_REQUIRED ACTION:_ Instruction for the data below: set down exactly the lines from the line with "You are a computer-use agent. The height" to the line with "Image resolution: width=800", inclusive, and no others.

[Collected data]
* * * * * * * * *
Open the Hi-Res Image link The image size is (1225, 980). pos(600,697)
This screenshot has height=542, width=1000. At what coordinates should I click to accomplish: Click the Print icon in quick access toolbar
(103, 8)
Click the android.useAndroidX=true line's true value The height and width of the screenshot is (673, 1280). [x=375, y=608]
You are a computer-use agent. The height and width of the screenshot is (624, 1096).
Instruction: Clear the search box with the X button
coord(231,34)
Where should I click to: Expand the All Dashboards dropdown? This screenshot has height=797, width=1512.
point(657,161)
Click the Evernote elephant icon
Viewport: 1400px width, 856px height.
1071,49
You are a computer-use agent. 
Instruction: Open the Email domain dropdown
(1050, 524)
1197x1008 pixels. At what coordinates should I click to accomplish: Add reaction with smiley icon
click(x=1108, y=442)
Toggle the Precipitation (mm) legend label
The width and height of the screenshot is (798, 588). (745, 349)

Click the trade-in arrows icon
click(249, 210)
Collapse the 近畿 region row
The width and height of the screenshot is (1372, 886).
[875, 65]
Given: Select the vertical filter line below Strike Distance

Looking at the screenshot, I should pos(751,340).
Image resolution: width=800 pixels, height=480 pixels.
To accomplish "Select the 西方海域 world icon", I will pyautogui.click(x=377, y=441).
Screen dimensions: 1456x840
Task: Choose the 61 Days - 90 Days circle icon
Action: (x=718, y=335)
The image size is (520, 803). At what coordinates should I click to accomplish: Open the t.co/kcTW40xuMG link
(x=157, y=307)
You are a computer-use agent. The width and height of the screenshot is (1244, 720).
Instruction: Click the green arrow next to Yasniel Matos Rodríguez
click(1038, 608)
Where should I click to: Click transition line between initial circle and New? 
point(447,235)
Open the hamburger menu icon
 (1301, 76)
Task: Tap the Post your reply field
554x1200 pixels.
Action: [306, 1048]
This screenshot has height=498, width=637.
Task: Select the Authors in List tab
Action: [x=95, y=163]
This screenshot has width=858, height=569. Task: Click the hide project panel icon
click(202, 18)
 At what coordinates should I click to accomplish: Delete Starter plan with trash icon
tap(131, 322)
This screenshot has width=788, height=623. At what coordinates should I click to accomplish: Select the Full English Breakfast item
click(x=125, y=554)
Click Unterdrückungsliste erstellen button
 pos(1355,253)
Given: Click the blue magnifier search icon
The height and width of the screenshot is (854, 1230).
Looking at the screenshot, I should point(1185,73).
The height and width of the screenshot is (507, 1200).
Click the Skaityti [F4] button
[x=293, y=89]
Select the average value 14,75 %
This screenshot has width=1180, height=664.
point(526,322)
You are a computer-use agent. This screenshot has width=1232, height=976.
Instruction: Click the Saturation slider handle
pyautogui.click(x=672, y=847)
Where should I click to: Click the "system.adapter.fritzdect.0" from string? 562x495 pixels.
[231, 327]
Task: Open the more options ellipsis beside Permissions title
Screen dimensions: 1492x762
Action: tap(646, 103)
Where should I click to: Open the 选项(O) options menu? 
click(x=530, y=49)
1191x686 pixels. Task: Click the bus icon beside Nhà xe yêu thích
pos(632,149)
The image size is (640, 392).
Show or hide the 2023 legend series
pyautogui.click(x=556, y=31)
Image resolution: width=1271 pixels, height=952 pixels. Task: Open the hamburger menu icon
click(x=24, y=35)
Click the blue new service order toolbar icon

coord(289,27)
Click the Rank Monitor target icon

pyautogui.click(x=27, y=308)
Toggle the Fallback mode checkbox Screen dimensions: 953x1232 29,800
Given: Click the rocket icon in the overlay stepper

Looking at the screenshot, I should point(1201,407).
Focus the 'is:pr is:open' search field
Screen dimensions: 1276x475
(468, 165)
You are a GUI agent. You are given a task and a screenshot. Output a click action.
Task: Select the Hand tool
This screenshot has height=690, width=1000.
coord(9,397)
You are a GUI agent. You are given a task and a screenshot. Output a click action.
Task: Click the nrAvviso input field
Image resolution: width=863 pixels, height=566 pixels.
* * * * * * * * *
_OUTPUT FOR THIS EXERCISE:_
You are a computer-use agent. The height and width of the screenshot is (624, 1096).
Instruction: Clear the search box with the X button
coord(231,34)
Where should I click to: Expand the All Dashboards dropdown? This screenshot has height=797, width=1512.
point(657,161)
Click the Evernote elephant icon
Viewport: 1400px width, 856px height.
1071,49
You are a computer-use agent. 
Instruction: Open the Email domain dropdown
(1050, 524)
1197x1008 pixels. At what coordinates should I click to accomplish: Add reaction with smiley icon
click(x=1108, y=442)
Toggle the Precipitation (mm) legend label
The width and height of the screenshot is (798, 588). (745, 349)

Click the trade-in arrows icon
click(249, 210)
Collapse the 近畿 region row
The width and height of the screenshot is (1372, 886).
[875, 65]
Given: Select the vertical filter line below Strike Distance

Looking at the screenshot, I should pos(751,340).
Image resolution: width=800 pixels, height=480 pixels.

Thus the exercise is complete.